Understanding the settlement of Balanus amphitrite through the molecular and structural characterisation of the settlement-inducing protein complex

Abstract

Many barnacle species are gregarious and their cypris larvae display a remarkable ability to explore surfaces before committing to permanent attachment. The cuticular tissue of adult barnacles contains an α2-macroglobulin-like glycoprotein contact cue referred to as the settlement-inducing protein complex (SIPC) which increases the attractiveness of surfaces and signals cyprids to settle. Despite decades of research into marine fouling and the development of anti-fouling systems, detailed knowledge of the biochemical and structural composition of marine pheromone cues is poor.
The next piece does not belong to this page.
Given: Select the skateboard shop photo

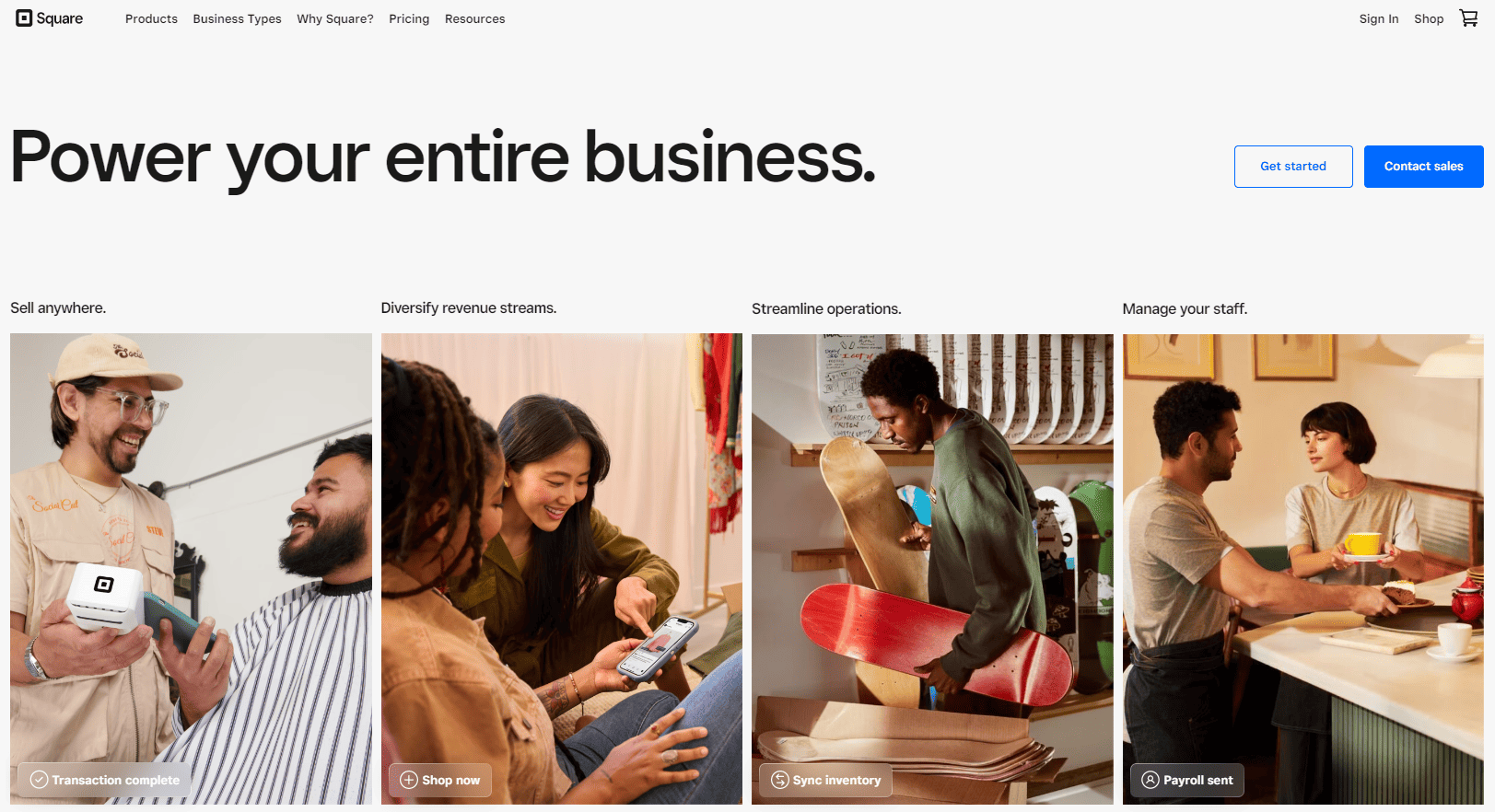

This cue is key to barnacle gregarious settlement and represents an attractive target for custom synthesis of antagonistic surfaces. Using the tropical acorn barnacle Balanus amphitrite, this project endeavoured to characterise the structure and glycan moiety of the SIPC. The SIPC active fraction was purified by ion exchange chromatography and gel filtration and detected through SDSPAGE gel antibody immunoblotting. The carbohydrate structure was characterised using a combination of hydrophilic interaction liquid chromatography with fluorescence detection (HILIC-fluorescence) and exoglycosidase digestions. This provided evidence of predominantly oligomannose glycans with the occurrence of monofucosylated oligomannose glycans in lower proportions. The characterisation of high mannose glycosylation is supported by observations on the effect of mannose in solution increasing settlement in B. amphitrite cypris larvae. Protocols to create surface bound carbohydrate-functionalised polymers were successfully developed and confirmed using X-ray photoelectron spectroscopy, ellipsometry and contact angle measurements. These surfaces were shown to act as SIPC mimics, cueing settlement on contact. The SIPC is known to contain seven potential N-glycosylation sites. Additional work using transmission electron microscopy and atomic force microscopy has further enhanced understanding of the glycoprotein structure. Obtaining complete structural characterisation of the SIPC remains a goal that has the potential to inspire solutions to the age-old problem of barnacle fouling.